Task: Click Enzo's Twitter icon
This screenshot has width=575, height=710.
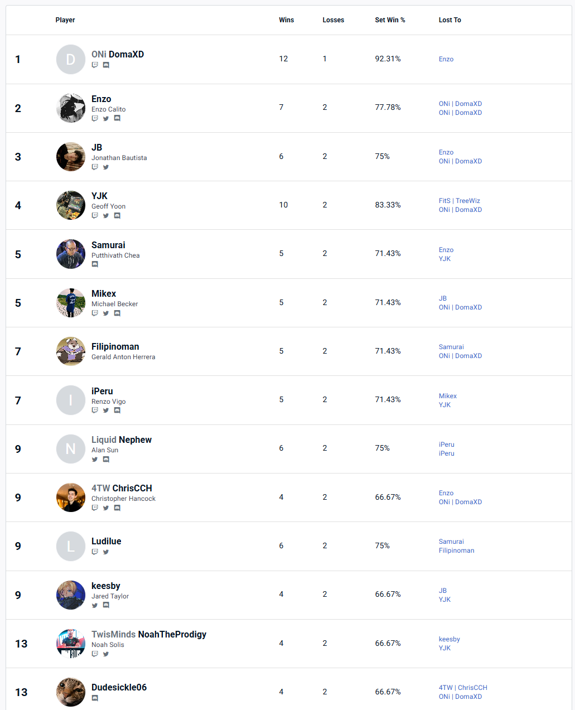Action: [106, 118]
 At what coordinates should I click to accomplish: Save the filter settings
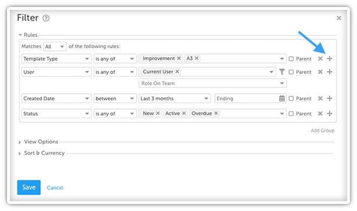29,187
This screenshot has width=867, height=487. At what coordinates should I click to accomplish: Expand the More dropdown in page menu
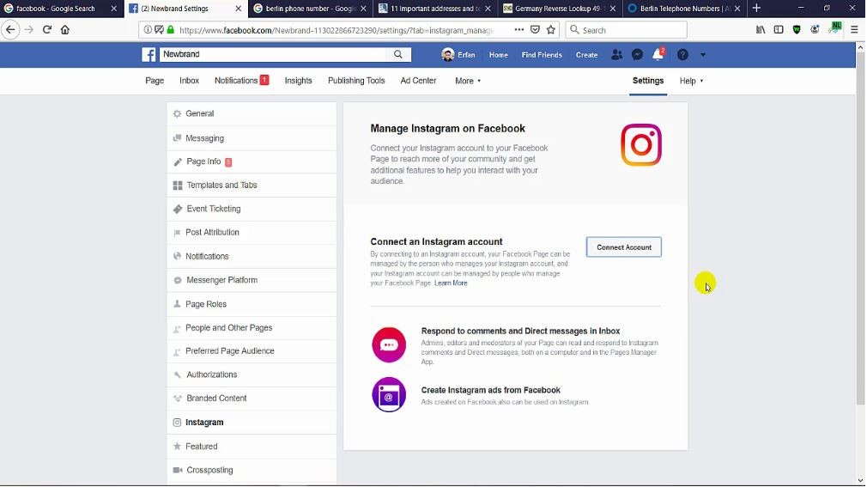(x=467, y=81)
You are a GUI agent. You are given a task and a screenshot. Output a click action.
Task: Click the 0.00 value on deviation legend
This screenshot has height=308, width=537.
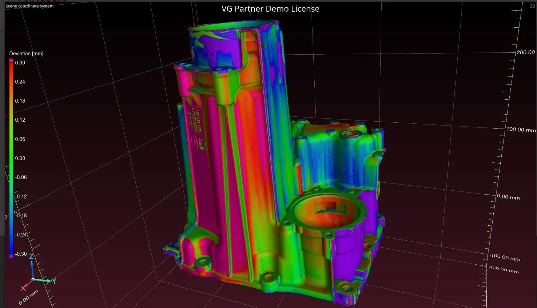[x=20, y=158]
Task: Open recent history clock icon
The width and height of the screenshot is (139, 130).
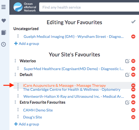Action: (3, 44)
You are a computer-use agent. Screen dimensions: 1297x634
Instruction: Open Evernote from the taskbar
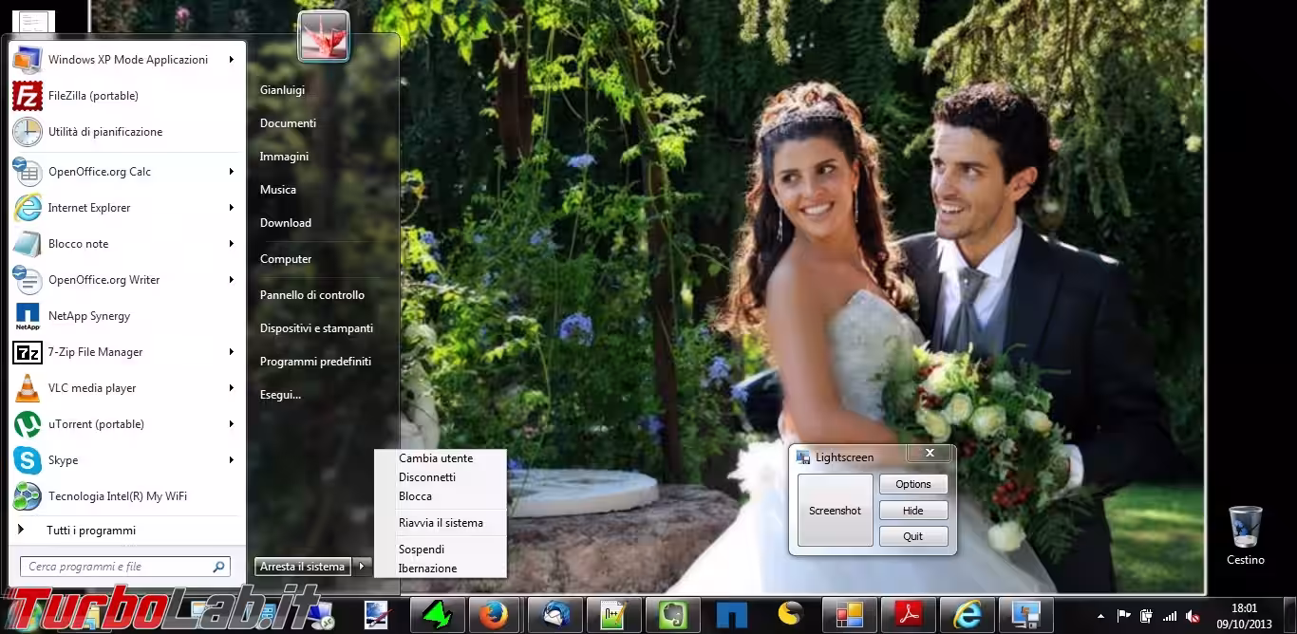(672, 615)
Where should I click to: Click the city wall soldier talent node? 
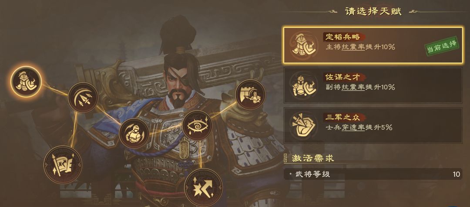[250, 95]
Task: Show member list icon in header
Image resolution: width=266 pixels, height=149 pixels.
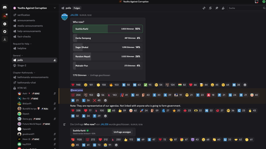Action: (223, 8)
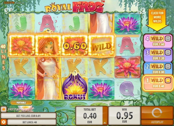Click the pink lotus on fifth reel
This screenshot has height=126, width=174.
click(x=128, y=67)
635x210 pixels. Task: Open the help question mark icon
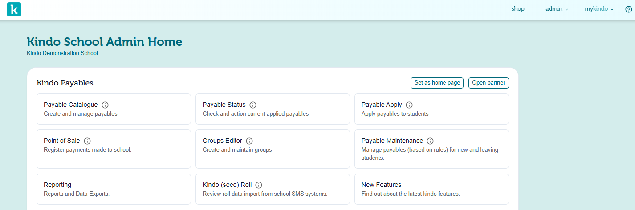(628, 9)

Problem to solve
Each entry above must be printed exactly, apart from its pictures.

Answer space
Task: Click Enzo's Twitter icon
This screenshot has width=575, height=710.
Action: [106, 118]
 At what coordinates should I click to accomplish: Save the filter settings
29,187
This screenshot has width=867, height=487. At what coordinates should I click to accomplish: Expand the More dropdown in page menu
(x=467, y=81)
You are a GUI agent. You are given a task and a screenshot. Output a click action.
Task: Click the 0.00 value on deviation legend
This screenshot has height=308, width=537.
[x=20, y=158]
Task: Open recent history clock icon
The width and height of the screenshot is (139, 130).
Action: (3, 44)
You are a computer-use agent. Screen dimensions: 1297x634
Instruction: Open Evernote from the taskbar
(672, 615)
Where should I click to: Click the city wall soldier talent node? 
[250, 95]
Task: Show member list icon in header
Image resolution: width=266 pixels, height=149 pixels.
Action: (223, 8)
Click the pink lotus on fifth reel
This screenshot has height=126, width=174.
click(x=128, y=67)
635x210 pixels. Task: Open the help question mark icon
(628, 9)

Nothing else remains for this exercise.